*Goal of the exercise*. Tally the lines in the entries below that contain the string "should", matching case exactly. Reply with the number alone.

** BEGIN Exercise inputs **

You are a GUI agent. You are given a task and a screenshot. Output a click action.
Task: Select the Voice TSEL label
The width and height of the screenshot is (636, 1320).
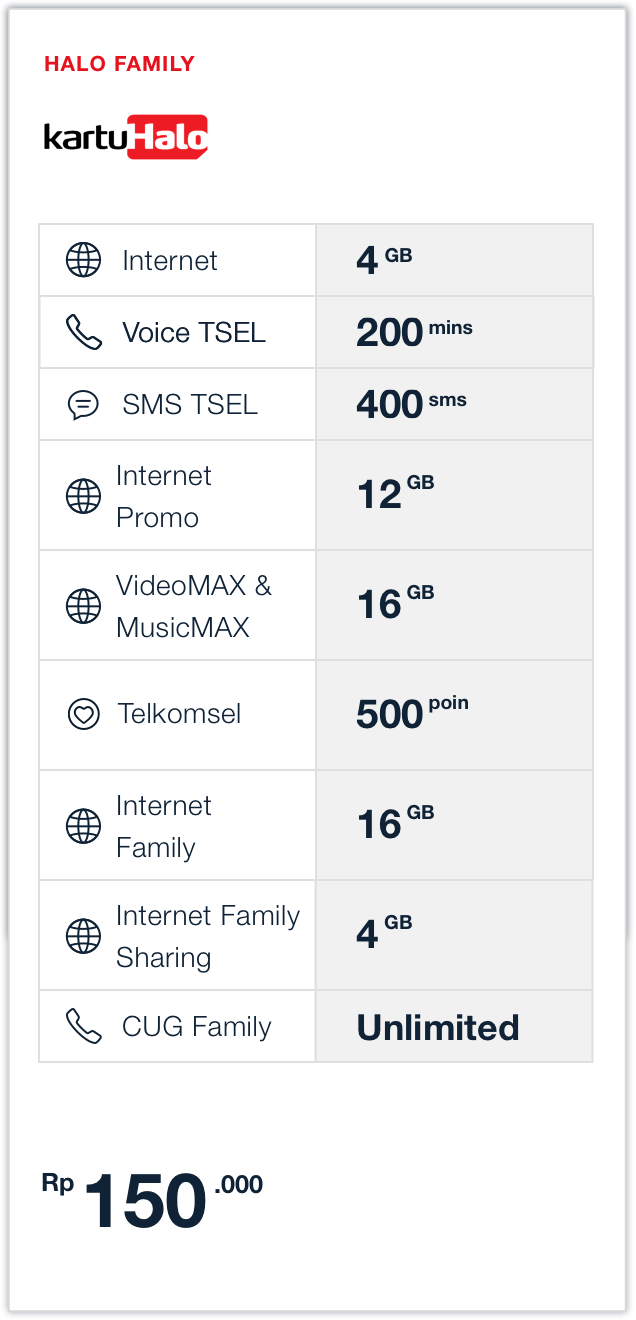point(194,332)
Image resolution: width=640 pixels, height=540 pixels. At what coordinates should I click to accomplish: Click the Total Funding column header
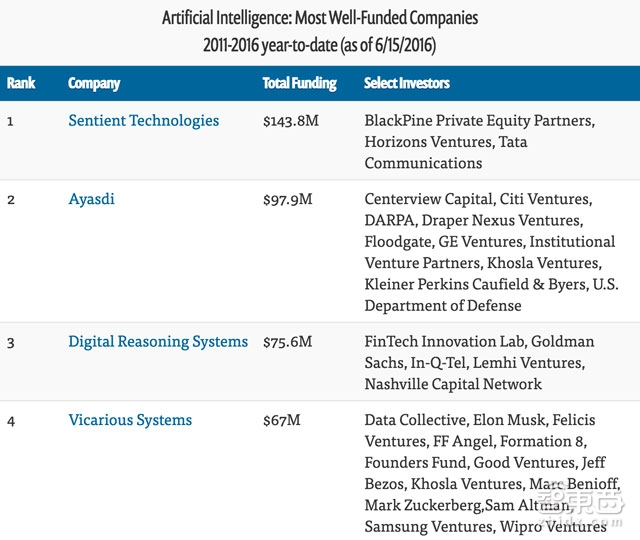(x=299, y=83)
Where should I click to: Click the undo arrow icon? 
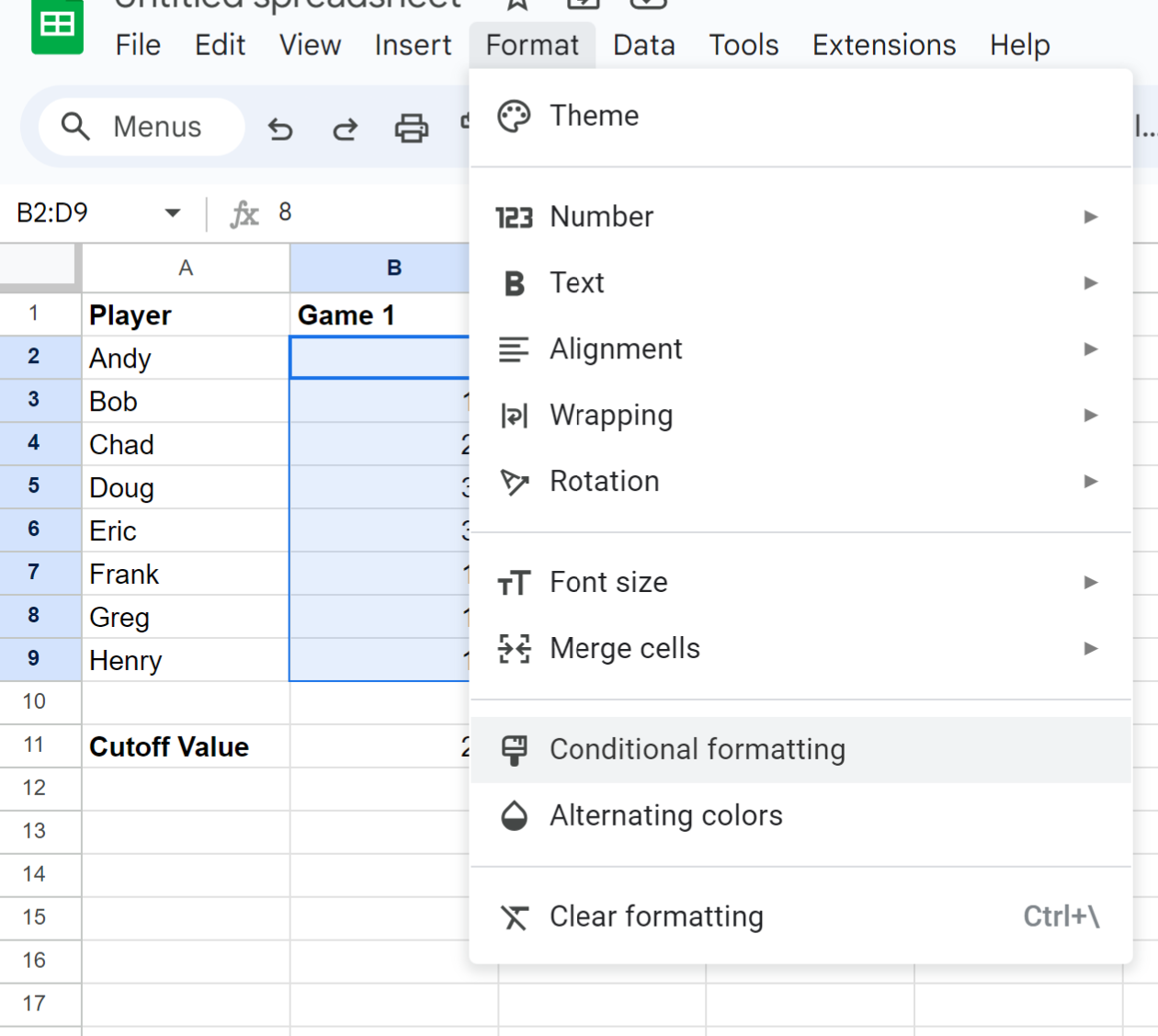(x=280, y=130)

** END Exercise inputs **

*Response to this task*. 2